Probably the most important change that must take place is mutual respect. It is true that both consider the other as wrong, but there is an added problem that E.C. considers Mormons as contemptible. Despite a few instances where E.C. and Mormons get along, those most able to influence the wider population are spiteful. As one self described former E.C. Anti-Mormon put it:
People who support the counter-cult ministry would probably interject at this point that their intention has never been to culture that kind of behavior. I would reply that their intentions mean very little, it’s their results that matter, and I was one of their results whether they like it or not. I’ve heard the talk that goes on when evangelical anti-Mormons think Latter-day Saints aren’t in the room, the sneering and the condescension. You cannot spend major parts of your life thinking and preaching that the followers of a competing religion are deceived, blind and going to hell without looking down on them in some form, and condescension easily breeds hate and ridicule.
I do think that Mormon's should take to heart her comment:
For example, when one of the missionaries was explaining why I needed to be baptized in their church, I objected, “But I’ve already been baptized. Why should I do it again?” His flippant response: “You didn’t get baptized, you went swimming.” It did not sit well with me to have someone belittle what I considered sacred, but even more unsettling was the logic behind that statement. When all is said and done, the LDS church teaches that evangelical Christianity is inadequate, evangelicals do not have the Holy Spirit, and evangelical baptisms are worthless no matter how sincere the intentions behind them.
On the other hand, the E.C. needs to realize that, yes Mormons do believe differently than they do about authority and salvation. That is something that Mormons understand all too well or should if they don't. Many Catholics and Protestants are no different in this matter among each other. That is what defines religions, even very closely related faiths. The answer to that is breathing room by actual discussions about the very nature of authority and salvation. To attack is to stop the discussion dead.
It doesn't help that E.C.s constantly accuse Mormons of lying about their history and beliefs, while Mormons consider the E.C. criticisms lies. There is some truth in both perspectives. The problem is that with Mormons it is usually about either difference of opinion about what the history and beliefs mean or ignorance. With E.C. it is often conscious dismissives that come off as real lies. While some Mormons might ignore their own history or doctrine (and that isn't much different from many religious people and organizations), E.C.s often ignore what Mormons think.
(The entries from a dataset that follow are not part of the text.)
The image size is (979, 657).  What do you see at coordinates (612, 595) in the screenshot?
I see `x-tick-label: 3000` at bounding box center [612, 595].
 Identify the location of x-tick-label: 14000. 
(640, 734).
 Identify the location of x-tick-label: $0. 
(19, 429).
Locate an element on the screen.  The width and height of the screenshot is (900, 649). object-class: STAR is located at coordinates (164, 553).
Again, from that excellent blog post:
I began to notice something about the evangelical counter-cult ministry which bothered me immensely: the evangelicals were not responding to the LDS fiskings of their arguments, they just kept peddling the same material as if it was the final word on the subject and no one had refuted it.
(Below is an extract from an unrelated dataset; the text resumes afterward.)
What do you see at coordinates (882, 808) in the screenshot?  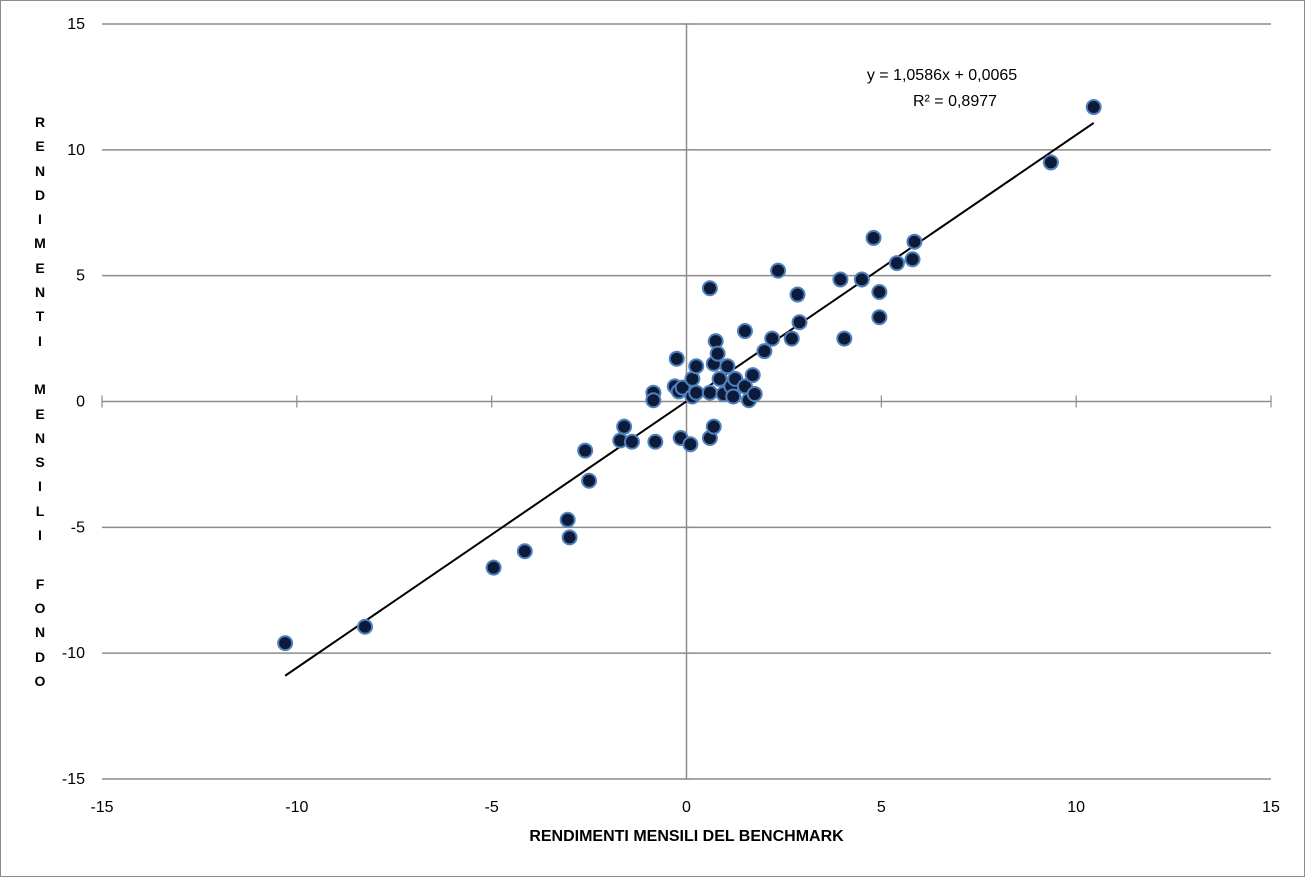 I see `x-tick-label: 5` at bounding box center [882, 808].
In order for a good dialogue to happen, ground rules of each side must be understood. That is where the breaking point is reached in even well intentioned discussions. That is the problem that Gerald R. McDermott had at First Things, even if he did better than others have. He made assumptions about Mormonism and it's Scriptures by superficial readings and lack of looking beyond his own pre-conceptions. As I have said in another of my posts:
The first and most damaging fallacies are the lack of contextual and definitional examinations. Some of the logical problems are based on lack of explaining related subjects that help to answer some of the questions posed. Other logical problems are based on assumptions held by the presenter that Mormons don't hold themselves. Both of these are very common anti-Mormon tactics. Probably the most hypocritical is when a detractor states (with some truth I might add) that Mormons use Protestant and Catholic words and notions, yet mean something different. Then, they turn around and criticize Mormonism from the definitions that Mormons don't hold as if the first statement didn't exist. A very switch and bait tactic that is employed with such ease . . .
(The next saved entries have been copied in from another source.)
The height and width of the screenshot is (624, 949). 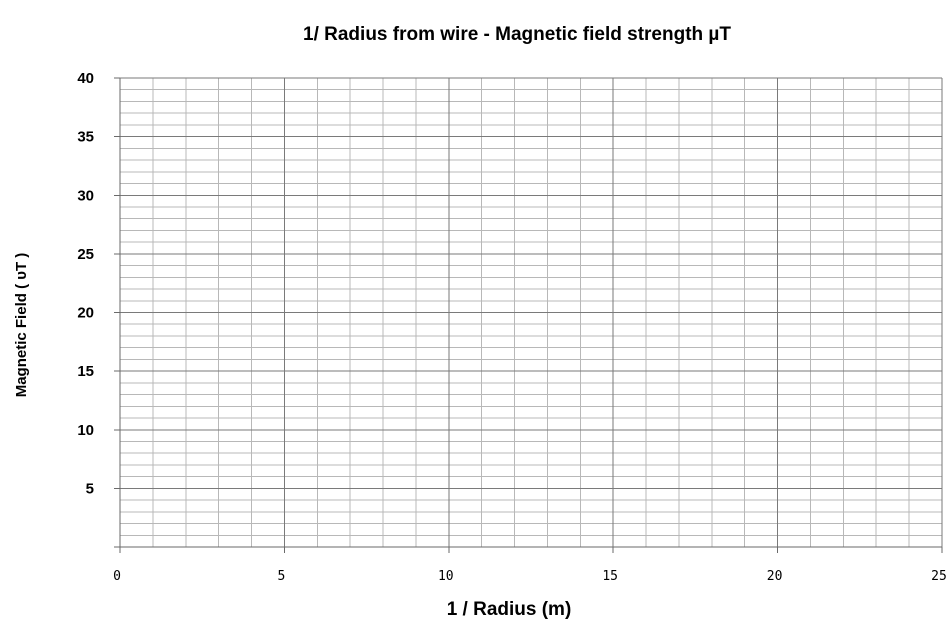 I want to click on y-tick-label: 25, so click(x=86, y=254).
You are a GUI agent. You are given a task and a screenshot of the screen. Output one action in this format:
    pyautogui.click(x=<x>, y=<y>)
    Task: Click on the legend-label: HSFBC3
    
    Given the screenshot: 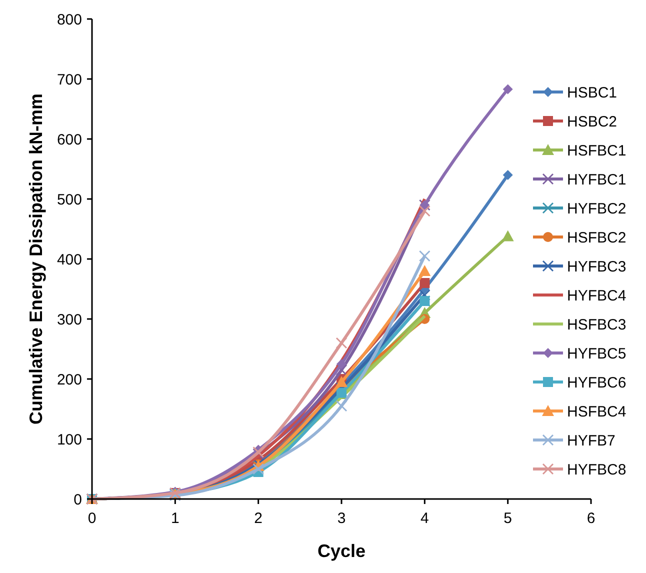 What is the action you would take?
    pyautogui.click(x=596, y=325)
The most important thing to remember is dropping the "to hate is to love" rhetoric. It is hard to reconcile the idea that there is some kind of love and honesty in your heart when the only words out of your mouth are negatives. Start by dropping the "cult" accusation if you really want to talk with a Mormon on equal terms. When "How Wide the Divide" came out, the loudest and most numerous responses from the "other half" was condemnation and blaspheme. The very act of even trying to talk with Mormons was a sin. What is interesting is that while Mormons are trying to cozy up to them, they are becoming less liked because they are becoming less likeable and are proud of that.
Also, as Bruce D. Porter said, "To the title Christian a critic of Mormonism may add any modifiers he deems appropriate—unorthodox, heretical, non-Nicene, different—but blanket assertions that we are not Christian are a poor substitute for informed argument and dialogue." You can say Mormons believe in a different concept of Jesus as Christ, but to say they believe in a different Jesus is not only offensive, it is illogical. He lived unless you believe he didn't. Mormons may not be considered fellow or orthodox Christians, but they are still Christians.
I would like to have a discussion with Evangelicals as they hold important similarities, but it starts with both sides letting down a few defensive positions. More than anything I would like to be understood on my own terms and expect E.C.s want to be as well. Perhaps it starts with accepting each other as humans first and Mormons and Evangelicals second.